EXTRACTED RECORDS:
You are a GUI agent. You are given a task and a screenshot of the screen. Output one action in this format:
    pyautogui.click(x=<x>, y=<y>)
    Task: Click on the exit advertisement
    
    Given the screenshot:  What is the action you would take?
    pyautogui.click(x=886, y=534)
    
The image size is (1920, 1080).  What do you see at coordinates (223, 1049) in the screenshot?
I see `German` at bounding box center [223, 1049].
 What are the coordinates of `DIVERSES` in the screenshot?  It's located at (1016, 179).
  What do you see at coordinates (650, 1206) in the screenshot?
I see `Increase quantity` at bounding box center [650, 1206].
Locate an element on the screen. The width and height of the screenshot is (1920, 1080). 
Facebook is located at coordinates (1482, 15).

SHORT PROBLEM:
Can you reproduce these lines exactly as they appear above?

TASK ANSWER:
You are a GUI agent. You are given a task and a screenshot of the screen. Output one action in this format:
    pyautogui.click(x=<x>, y=<y>)
    Task: Click on the exit advertisement
    
    Given the screenshot:  What is the action you would take?
    pyautogui.click(x=886, y=534)
    
The image size is (1920, 1080).  What do you see at coordinates (223, 1049) in the screenshot?
I see `German` at bounding box center [223, 1049].
 What are the coordinates of `DIVERSES` in the screenshot?  It's located at (1016, 179).
  What do you see at coordinates (650, 1206) in the screenshot?
I see `Increase quantity` at bounding box center [650, 1206].
Locate an element on the screen. The width and height of the screenshot is (1920, 1080). 
Facebook is located at coordinates (1482, 15).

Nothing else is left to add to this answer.